Local Woman Starts Portable Hairdressing Business on the Subway
 
 TORONTO, ON — Toronto native Paula Cuttingham has found a new portable way to make money from her passion—cutting hair aboard the subway. She cuts from Monday to Friday, from 9 am to 7 pm, and frequently plays a high-stakes game of hide-and-seek with TTC workers. Paula Cuttingham always dreamed of cutting hair, but was never trained due to her very unsteady hands. After getting fired from her job counting beans due to spilling her beans countless times, she was riding the subway home when she noticed a man with very long hair. The idea was born: a portable hair salon aboard the TTC.

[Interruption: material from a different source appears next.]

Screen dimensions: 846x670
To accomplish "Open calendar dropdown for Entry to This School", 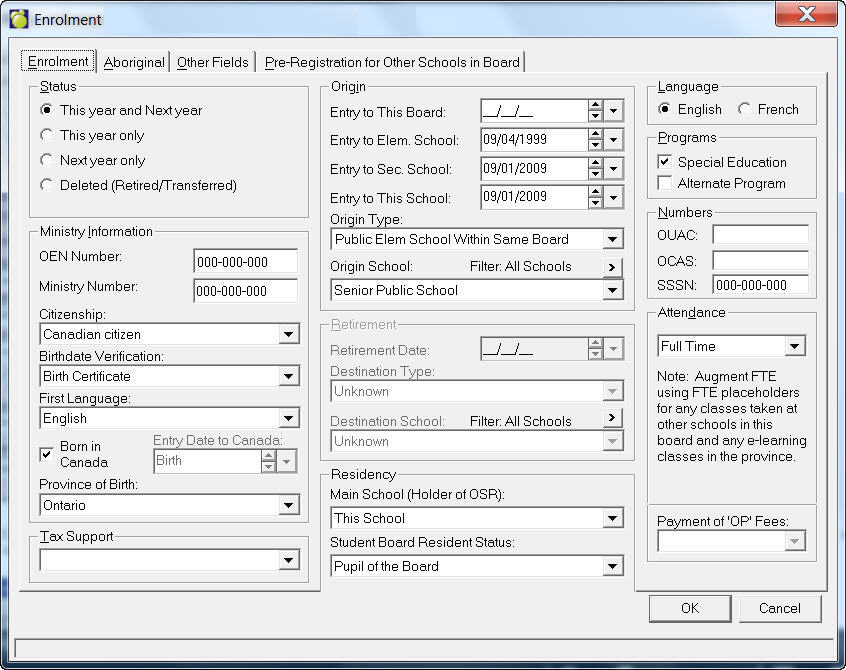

“I think Paula’s haircuts are a bang for your buck!” frequent customer Crazee Hare raved in a recent interview at Spadina station. “Her prices are affordable, which allows me to get my haircut for only forty-five cents! ”. Half of Crazee’s head was styled as a buzz cut, and the other half in the form of a bowl cut, along with being covered in bald spots.
One of the Flounder’s employees, Buzz Cuut, purchased a haircut from Cuttingham this morning, and requested a trim for eighty cents. The haircut resulted in the top of his head shaved to bald and only the crown of his hair remaining. Like his hair, his session was cut short, due to TTC workers entering the train to shut down Paula, forcing her to flee like a vigilante on the run.
“This business is disruptive, illegal and a disgrace to hairdressers everywhere,” said Carol Thomas, a TTC employee at the station of Spadina. “There has been a trend of awful haircuts from passengers, every day I see people with lopsided bangs, accidental mullets, and bald spots. This woman doesn’t know how to cut hair, and I don’t know how she is still in business.”
However one views Paula Cuttinghams business of Subway Hairdressing, it’s fair to say that Canada’s entrepreneurs are as fearless as they are questionable. The only question left is, would you trust your hair to a woman who cuts on a moving subway?